A visit to the Vietnam Memorial in Washington, D.C., was a life-changing experience for Janna Hoehn.
Since seeing the memorial eight years ago, Hoehn has embarked on a personal mission to further recognize the soldiers who made the ultimate sacrifice and died for America. She’s working to compile pictures of every U.S. soldier who died during the war and is making significant progress.
To date, Hoehn says she has spearheaded efforts to gather more than 53,000 photos of the 58,315 names etched on the Vietnam Wall.
“Putting a face with a name changes the whole dynamic of the wall,” said Hoehn, who was raised in California and is a current Hawaii resident. “It keeps memories alive for our fallen heroes. It’s something that will honor them and ensure their sacrifice will never be forgotten.”
There are 13 Warren County soldiers recognized as being killed in action in Vietnam. Hoehn has pictures of all of them except for one, Johnny L. Whiteaker (1948-68).
“I’m asking for the community’s support and asking anyone who has a picture of him to send it to me,” said Hoehn, 62. “The Vietnam War took place during my entire high school career so it really had an impact on me.”
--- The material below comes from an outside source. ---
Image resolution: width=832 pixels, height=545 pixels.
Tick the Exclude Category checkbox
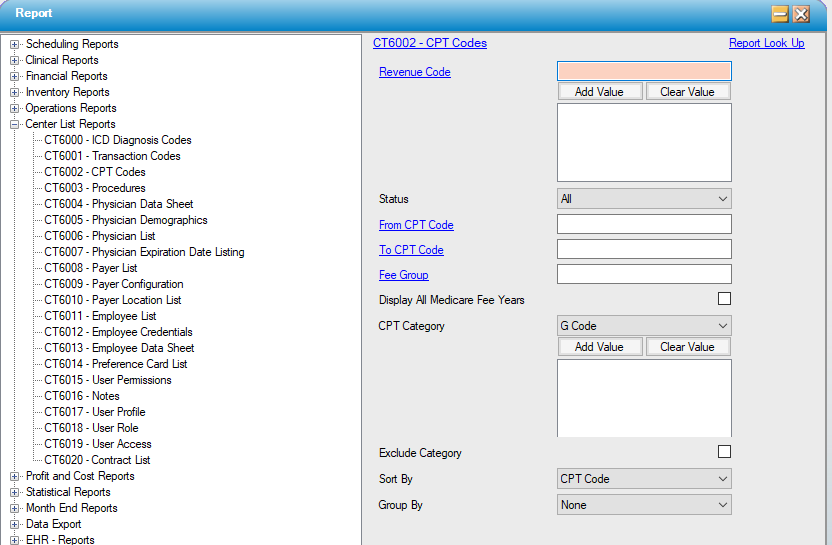tap(724, 452)
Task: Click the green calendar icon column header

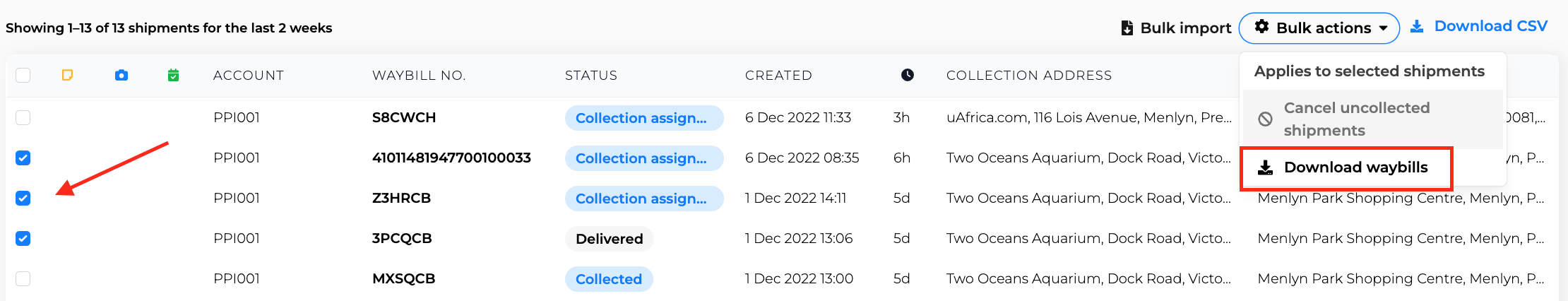Action: [174, 75]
Anyone with a photo of Whiteaker can submit it to Hoehn at email@example.com. She says stories like this one have been published in more than 500 newspapers nationwide and been tremendously effective.
“The response has been amazing,” said Hoehn. “I have collected over 6,000 photos since 2011. I’m taking one state at a time, moving west to east. I’ve helped complete the states of Montana, Oregon, Idaho, Nevada, Washington, Utah, Colorado, South Dakota, Alaska, Idaho, Kansas and Hawaii. I’m very close on several others.”
All photos will be used on the Wall of Faces online memorial on the Vietnam Veterans Memorial website. Hoehn says the much bigger project is building an Education Center that will be adjacent to the Vietnam Wall with an estimated $100 million cost. Once built, all the photos will be on display there.
“Museums are incredibly expensive to build,” said Hoehn. “We haven’t received any money from the government for this. It’s all been through private donations, just like the money raised to build the Vietnam Wall.”
Hoehn says she recently received a $10 million private donation for the Education Center, bringing the total raised to $50 million. She has held four fundraisers herself and raised right at $92,000. She hopes to have the $100 million secured to start construction in the next two years.